WORK ITEM>
Some lines in the material below hold the word "Privacy". Copy all of them.

**** GIVEN DATA

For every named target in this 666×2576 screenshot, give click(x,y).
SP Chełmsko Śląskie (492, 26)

********
**** GIVEN DATA

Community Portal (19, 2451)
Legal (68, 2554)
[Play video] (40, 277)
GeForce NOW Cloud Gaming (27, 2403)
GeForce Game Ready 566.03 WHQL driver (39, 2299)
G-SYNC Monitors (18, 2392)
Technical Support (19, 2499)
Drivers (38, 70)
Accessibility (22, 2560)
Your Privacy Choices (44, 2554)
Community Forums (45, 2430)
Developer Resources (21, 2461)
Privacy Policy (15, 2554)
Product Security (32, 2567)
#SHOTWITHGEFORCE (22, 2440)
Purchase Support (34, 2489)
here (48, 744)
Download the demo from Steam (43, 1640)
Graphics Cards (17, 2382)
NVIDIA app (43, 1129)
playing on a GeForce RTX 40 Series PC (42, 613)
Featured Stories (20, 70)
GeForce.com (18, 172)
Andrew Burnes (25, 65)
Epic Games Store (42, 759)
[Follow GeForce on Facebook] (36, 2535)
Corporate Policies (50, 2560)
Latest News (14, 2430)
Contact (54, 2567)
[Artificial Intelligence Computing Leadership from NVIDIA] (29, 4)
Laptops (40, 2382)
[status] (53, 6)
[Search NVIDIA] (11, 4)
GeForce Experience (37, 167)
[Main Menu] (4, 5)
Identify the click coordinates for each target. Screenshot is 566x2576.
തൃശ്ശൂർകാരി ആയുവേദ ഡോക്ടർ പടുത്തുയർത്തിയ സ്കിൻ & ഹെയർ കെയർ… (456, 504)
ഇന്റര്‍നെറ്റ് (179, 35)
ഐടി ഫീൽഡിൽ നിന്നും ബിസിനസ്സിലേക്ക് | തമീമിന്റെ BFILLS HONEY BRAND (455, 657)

********
**** GIVEN DATA

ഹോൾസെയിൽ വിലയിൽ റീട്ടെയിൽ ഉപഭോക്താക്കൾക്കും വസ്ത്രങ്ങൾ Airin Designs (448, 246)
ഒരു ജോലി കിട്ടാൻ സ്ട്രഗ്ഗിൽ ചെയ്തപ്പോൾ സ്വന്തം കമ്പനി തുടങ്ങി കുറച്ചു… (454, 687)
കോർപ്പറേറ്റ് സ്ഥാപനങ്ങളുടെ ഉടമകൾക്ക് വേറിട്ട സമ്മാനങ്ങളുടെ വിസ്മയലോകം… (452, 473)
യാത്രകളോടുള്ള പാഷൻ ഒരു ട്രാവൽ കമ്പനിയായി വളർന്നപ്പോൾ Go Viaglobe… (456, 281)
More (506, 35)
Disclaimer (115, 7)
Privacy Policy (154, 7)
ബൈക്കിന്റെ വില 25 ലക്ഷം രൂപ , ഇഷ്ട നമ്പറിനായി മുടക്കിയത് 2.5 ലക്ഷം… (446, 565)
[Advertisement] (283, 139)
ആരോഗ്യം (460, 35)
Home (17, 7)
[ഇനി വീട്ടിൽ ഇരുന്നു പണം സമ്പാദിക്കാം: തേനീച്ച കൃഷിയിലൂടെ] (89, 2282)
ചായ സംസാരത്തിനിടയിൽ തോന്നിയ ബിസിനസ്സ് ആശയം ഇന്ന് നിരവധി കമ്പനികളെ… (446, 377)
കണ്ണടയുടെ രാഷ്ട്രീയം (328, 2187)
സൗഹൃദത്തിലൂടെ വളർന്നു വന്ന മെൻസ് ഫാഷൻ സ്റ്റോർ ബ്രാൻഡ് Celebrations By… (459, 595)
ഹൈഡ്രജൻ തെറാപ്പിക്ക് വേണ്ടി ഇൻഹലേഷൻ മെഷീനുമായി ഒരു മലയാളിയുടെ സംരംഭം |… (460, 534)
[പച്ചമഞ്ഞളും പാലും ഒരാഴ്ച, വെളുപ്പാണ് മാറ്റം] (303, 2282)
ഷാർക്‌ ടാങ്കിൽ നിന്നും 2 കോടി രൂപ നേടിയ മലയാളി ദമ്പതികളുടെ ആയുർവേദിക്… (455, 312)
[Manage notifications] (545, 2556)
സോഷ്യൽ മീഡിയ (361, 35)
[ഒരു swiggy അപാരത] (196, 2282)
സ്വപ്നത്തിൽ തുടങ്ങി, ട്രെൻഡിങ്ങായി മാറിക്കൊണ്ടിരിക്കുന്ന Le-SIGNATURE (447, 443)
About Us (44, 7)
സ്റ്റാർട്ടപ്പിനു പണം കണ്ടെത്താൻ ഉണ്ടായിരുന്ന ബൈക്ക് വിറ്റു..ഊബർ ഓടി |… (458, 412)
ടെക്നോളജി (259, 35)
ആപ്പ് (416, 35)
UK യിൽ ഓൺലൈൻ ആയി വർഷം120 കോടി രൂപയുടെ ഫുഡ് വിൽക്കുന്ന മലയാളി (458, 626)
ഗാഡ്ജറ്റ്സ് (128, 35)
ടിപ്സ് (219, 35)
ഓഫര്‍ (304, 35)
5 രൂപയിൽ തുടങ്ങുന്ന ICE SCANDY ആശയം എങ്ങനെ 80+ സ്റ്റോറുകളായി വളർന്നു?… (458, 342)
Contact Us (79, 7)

********

RESPONSE TO THIS TASK>
Your Privacy Choices (44, 2554)
Privacy Policy (15, 2554)
Privacy Policy (154, 7)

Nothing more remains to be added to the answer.